The Bilingual Lover - Plot

Plot

Juan Marés is a man from a humble background, the son of a frustrated zarzuela seamstress and an illusionist known as Fu-Ching, the magician. He grew up in Barcelona during the 1950s, dreaming of leaving his poverty behind. During his youth in the 1970s, he meets his future wife. He was in a photograph exhibit, when just coincidence involved him with a group who was organizing a hunger strike for four days. There, he meets Norma Valenti, the only daughter of a wealthy family of traditional Catalan background. In spite of big economical, social and cultural differences between them, Juan and Norma get married.

Norma works for the department of linguistics of Catalonia while Juan or Joan, his Catalan name, is overwhelmed by the social position acquired through the marriage. There is little use in Marés’ new life for his skills as ventriloquist or accordion player. After five years, the marriage starts to fall apart, when Norma’s real character comes to the surface. The beautiful Norma is a proud, cold woman with dark sexual tendencies. She has a special attraction for low class men who are “charnegos” (people who are not Catalan). Norma also has a particular fetish with shoes, the men she sleeps with have to hold a shoe with the sole force of their erection. Juan returns home one evening, earlier than expected. He finds his unfaithful wife having sex with a shoe shiner charnego. Face with proof of her infidelity, Norma, tired of her husband, just leaves him for good.

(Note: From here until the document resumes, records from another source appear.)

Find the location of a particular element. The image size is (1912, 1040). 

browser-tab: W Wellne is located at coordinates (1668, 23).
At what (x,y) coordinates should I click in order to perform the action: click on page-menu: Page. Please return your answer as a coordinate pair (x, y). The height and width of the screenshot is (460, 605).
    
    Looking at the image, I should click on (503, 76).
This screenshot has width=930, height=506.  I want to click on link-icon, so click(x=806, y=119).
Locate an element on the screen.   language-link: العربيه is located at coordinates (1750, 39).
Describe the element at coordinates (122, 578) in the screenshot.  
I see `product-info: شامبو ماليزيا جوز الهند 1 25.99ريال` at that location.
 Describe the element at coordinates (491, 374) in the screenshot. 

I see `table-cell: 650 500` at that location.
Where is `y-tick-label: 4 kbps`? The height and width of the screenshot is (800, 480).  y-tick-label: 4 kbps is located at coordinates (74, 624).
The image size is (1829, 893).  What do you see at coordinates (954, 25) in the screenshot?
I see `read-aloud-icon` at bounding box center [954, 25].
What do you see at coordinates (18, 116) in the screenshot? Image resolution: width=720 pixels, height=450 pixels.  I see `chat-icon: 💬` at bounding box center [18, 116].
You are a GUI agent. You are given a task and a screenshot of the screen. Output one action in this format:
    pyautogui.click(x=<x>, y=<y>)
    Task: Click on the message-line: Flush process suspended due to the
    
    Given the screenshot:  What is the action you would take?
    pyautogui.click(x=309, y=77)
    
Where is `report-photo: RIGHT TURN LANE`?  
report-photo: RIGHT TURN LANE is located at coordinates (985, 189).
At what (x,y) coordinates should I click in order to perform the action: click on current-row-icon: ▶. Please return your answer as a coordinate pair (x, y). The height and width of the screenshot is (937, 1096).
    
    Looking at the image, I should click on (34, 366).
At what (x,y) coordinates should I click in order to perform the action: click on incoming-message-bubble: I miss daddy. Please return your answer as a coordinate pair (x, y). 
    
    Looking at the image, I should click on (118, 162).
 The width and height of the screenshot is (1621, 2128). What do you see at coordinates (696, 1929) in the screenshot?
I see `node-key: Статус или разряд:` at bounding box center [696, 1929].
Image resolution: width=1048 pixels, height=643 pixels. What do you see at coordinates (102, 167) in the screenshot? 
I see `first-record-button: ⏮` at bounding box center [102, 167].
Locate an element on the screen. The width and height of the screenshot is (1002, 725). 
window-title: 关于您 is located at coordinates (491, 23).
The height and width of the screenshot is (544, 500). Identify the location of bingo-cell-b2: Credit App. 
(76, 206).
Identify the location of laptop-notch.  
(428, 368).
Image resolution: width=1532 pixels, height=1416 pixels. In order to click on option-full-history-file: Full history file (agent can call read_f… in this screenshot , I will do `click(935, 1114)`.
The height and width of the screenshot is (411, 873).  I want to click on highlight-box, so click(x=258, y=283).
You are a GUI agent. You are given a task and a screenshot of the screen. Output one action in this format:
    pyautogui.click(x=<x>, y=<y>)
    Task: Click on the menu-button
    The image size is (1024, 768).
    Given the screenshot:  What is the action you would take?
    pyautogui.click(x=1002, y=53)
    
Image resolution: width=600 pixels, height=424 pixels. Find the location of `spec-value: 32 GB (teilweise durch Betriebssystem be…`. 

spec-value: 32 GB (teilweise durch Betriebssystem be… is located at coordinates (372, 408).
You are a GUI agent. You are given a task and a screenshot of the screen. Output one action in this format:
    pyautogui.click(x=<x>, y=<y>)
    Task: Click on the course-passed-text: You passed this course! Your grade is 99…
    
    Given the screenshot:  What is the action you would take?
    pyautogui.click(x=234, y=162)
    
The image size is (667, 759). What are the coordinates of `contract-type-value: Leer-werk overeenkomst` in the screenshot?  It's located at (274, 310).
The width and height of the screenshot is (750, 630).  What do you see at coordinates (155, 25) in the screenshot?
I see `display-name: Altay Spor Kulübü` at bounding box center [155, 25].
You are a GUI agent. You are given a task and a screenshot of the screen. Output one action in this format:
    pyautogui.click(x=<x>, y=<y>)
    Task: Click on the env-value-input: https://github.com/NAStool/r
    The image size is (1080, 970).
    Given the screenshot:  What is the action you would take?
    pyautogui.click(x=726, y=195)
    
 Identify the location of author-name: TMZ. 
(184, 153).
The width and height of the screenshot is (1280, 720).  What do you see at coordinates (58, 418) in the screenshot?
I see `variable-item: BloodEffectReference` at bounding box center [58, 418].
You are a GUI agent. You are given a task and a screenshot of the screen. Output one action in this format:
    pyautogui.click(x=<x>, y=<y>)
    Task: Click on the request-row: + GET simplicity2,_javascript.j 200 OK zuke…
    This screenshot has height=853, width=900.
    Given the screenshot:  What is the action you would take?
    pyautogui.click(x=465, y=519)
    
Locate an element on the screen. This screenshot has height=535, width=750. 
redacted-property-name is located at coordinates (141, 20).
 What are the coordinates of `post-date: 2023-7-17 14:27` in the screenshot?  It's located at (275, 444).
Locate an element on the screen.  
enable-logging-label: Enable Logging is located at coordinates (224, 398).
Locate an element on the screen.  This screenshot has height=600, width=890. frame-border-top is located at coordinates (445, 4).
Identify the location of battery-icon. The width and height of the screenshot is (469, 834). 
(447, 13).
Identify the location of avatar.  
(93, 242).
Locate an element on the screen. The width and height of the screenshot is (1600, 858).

Juan keeps the apartment he used to share with his wife but without her support he is reduced to scratch a living from the streets playing the accordion and begging for money in las Ramblas. While performing on the streets, he is caught in the middle of a confrontation between a pro-Catalan language group and a Spanish right wing extremists. Juan plays the anthem of Catalonia which makes him a target of the extremists who throw a Molotov cocktail at him, burning him.

Horribly disfigured in the explosion, Juan Marés falls deeper into indigence and schizophrenic hallucinations. His personality is transformed by his misfortune. He is obsessed with the happiness he has lost and with the memory of his wife. He encounters Norma a couple of times, first while he is performing on the streets, but she does not recognize him in his new painful condition. Marés talks to her again during the carnival in Barcelona, under the disguise of the invisible man; only at the end of their small talk, he gives her a clue about his identity. Another day he calls her up at work pretending to need help in the translation of many words from Spanish to Catalan.

His hallucinations increase and a new identity starts to take shape in his mind: the emphatically non-Catalan Juan Faneca. Faneca has a strong, deep Murcian accent, a pencil mustache, sharp sideburns and eye patch. He is a charnego from Murcia and childhood friend of Marés, coming back to Barcelona after years living as a worker in Germany.

Juan Marés, now under the disguise of Juan Faneca, tries first his new identity with his lonely neighbor, Griselda, whom he seduces starting an affair. Later with the excuse of looking for Juan Marés, Faneca gets closer to Norma and his dream is fulfilled. They have a one night stand. By then the seductiveness of the happier personality of Juan Faneca has completely taken over Marés, who is no more. A future with Griselda awaits now Faneca.